◆ **TASK**: Below is a listing from which only part is wanted; return exactly the lines from the one with "[Facebook] (1001, 11)" up to and including the one with "Vận chuyển hàng đông".

◆ **RECORD EXCERPTS**:
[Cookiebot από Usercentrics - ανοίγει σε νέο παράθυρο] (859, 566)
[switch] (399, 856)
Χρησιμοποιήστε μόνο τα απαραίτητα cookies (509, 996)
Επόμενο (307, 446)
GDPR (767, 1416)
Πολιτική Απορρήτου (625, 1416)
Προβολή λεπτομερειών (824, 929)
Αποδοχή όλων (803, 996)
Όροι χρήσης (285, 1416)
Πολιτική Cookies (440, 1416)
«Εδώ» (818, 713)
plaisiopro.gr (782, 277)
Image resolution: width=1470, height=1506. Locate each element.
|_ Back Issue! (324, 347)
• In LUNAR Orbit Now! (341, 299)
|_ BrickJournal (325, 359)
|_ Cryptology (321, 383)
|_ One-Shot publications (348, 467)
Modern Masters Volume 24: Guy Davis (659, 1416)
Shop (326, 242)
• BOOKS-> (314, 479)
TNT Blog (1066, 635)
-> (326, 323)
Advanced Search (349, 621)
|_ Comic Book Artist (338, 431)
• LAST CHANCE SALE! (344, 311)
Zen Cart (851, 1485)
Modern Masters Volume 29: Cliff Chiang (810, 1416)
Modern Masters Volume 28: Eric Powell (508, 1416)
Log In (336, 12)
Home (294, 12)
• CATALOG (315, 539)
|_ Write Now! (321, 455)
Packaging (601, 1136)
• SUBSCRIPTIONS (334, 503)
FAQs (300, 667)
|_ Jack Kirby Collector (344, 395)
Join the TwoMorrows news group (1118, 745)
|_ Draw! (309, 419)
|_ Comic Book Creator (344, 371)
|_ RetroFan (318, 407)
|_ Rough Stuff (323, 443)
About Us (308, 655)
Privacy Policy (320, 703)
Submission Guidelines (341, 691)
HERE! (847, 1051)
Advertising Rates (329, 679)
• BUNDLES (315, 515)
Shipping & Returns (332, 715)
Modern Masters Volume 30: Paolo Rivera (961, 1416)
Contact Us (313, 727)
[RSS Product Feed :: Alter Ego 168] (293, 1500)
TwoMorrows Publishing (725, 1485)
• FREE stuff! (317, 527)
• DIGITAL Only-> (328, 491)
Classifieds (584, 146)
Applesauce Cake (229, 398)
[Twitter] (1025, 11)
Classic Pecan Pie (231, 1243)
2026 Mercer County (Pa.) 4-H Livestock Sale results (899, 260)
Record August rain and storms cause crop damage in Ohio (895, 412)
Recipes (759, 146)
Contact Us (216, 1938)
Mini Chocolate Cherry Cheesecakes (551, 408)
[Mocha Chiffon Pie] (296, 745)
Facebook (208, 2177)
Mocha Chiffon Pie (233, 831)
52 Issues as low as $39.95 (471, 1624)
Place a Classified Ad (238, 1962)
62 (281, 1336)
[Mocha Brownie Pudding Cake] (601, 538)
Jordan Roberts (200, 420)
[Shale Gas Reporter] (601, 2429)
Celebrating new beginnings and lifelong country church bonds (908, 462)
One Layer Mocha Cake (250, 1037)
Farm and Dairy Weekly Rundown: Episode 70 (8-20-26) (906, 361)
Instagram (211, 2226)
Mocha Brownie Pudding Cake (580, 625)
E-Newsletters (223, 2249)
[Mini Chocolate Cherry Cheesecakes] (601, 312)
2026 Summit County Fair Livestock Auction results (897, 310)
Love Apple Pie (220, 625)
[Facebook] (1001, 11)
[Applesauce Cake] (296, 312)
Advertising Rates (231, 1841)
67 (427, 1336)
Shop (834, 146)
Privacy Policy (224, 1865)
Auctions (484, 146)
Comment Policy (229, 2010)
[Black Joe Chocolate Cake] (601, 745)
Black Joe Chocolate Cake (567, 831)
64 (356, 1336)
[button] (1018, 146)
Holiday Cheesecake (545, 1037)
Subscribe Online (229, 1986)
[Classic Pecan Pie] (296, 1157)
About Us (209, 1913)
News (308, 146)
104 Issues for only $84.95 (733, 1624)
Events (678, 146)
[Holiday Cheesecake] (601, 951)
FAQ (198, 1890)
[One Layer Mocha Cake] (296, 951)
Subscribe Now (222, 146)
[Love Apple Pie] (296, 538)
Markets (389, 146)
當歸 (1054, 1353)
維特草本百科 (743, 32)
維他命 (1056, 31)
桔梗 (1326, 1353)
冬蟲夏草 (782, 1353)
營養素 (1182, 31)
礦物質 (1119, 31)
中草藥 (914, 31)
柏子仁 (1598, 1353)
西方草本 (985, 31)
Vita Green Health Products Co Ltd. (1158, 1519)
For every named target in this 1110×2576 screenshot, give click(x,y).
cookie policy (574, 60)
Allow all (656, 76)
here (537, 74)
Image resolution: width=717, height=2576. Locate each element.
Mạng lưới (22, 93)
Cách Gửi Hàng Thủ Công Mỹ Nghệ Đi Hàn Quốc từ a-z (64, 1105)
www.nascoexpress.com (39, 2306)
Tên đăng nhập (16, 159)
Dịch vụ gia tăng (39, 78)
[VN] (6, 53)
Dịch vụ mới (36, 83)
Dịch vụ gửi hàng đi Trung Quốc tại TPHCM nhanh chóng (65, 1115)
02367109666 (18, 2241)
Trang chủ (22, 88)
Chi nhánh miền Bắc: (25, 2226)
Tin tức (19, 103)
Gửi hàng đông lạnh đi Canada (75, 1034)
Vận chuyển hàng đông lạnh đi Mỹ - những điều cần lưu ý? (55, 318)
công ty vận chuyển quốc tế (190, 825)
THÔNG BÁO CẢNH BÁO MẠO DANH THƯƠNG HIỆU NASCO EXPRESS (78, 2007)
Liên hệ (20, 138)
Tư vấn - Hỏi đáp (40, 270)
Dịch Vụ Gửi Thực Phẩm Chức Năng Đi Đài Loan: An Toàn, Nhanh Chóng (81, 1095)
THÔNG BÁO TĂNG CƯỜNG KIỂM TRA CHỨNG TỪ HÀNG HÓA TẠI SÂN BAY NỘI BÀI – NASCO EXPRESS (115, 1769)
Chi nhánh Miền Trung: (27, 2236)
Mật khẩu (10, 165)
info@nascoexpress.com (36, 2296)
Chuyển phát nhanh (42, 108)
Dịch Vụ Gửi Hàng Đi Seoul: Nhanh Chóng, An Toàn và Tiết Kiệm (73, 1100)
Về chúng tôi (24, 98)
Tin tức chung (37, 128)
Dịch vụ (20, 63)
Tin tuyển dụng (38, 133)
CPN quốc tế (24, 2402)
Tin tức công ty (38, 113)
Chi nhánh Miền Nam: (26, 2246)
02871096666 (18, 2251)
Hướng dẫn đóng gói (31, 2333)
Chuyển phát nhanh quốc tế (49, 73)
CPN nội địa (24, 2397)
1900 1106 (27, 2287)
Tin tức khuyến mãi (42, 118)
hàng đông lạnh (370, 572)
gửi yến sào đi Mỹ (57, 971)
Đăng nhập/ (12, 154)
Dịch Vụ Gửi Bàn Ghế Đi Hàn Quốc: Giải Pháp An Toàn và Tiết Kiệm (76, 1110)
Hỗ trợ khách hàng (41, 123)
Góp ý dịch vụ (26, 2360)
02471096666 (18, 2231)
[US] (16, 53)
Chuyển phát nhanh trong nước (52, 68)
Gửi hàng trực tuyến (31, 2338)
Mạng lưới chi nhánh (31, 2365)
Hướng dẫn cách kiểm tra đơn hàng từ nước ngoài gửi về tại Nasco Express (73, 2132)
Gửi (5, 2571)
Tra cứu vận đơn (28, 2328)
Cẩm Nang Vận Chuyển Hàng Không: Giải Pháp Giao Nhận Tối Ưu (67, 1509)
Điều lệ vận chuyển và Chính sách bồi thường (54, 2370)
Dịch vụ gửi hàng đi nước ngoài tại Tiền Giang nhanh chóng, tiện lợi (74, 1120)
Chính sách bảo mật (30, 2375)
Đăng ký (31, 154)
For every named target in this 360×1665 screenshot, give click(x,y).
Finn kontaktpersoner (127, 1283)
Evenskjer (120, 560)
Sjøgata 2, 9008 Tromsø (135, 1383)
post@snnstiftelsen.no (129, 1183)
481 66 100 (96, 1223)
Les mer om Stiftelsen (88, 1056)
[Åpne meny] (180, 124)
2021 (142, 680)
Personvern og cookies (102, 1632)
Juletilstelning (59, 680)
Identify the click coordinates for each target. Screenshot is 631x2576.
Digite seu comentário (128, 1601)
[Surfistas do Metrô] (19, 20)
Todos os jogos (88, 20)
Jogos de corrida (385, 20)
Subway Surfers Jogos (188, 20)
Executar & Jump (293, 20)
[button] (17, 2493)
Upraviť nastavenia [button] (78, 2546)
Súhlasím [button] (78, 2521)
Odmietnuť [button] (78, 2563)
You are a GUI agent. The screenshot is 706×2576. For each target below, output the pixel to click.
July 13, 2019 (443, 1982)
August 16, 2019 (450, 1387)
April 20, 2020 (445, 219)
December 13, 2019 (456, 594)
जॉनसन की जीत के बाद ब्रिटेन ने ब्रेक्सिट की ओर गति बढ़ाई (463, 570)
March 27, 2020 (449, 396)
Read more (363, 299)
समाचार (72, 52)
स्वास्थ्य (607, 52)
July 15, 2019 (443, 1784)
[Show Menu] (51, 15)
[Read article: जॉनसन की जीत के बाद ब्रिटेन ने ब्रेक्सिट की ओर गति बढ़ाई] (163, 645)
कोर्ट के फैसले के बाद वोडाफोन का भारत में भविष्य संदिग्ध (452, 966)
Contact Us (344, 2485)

◆ **ANSWER TO THE PROBLEM**:
[Facebook] (1001, 11)
[Applesauce Cake] (296, 312)
Advertising Rates (231, 1841)
67 (427, 1336)
Shop (834, 146)
Privacy Policy (224, 1865)
Auctions (484, 146)
Comment Policy (229, 2010)
[Black Joe Chocolate Cake] (601, 745)
Black Joe Chocolate Cake (567, 831)
64 (356, 1336)
[button] (1018, 146)
Holiday Cheesecake (545, 1037)
Subscribe Online (229, 1986)
[Classic Pecan Pie] (296, 1157)
About Us (209, 1913)
News (308, 146)
104 Issues for only $84.95 (733, 1624)
Events (678, 146)
[Holiday Cheesecake] (601, 951)
FAQ (198, 1890)
[One Layer Mocha Cake] (296, 951)
Subscribe Now (222, 146)
[Love Apple Pie] (296, 538)
Markets (389, 146)
當歸 (1054, 1353)
維特草本百科 (743, 32)
維他命 (1056, 31)
桔梗 (1326, 1353)
冬蟲夏草 (782, 1353)
營養素 (1182, 31)
礦物質 (1119, 31)
中草藥 (914, 31)
柏子仁 (1598, 1353)
西方草本 (985, 31)
Vita Green Health Products Co Ltd. (1158, 1519)
For every named target in this 1110×2576 screenshot, give click(x,y).
cookie policy (574, 60)
Allow all (656, 76)
here (537, 74)
Image resolution: width=717, height=2576. Locate each element.
Mạng lưới (22, 93)
Cách Gửi Hàng Thủ Công Mỹ Nghệ Đi Hàn Quốc từ a-z (64, 1105)
www.nascoexpress.com (39, 2306)
Tên đăng nhập (16, 159)
Dịch vụ gia tăng (39, 78)
[VN] (6, 53)
Dịch vụ mới (36, 83)
Dịch vụ gửi hàng đi Trung Quốc tại TPHCM nhanh chóng (65, 1115)
02367109666 (18, 2241)
Trang chủ (22, 88)
Chi nhánh miền Bắc: (25, 2226)
Tin tức (19, 103)
Gửi hàng đông lạnh đi Canada (75, 1034)
Vận chuyển hàng đông lạnh đi Mỹ - những điều cần lưu ý? (55, 318)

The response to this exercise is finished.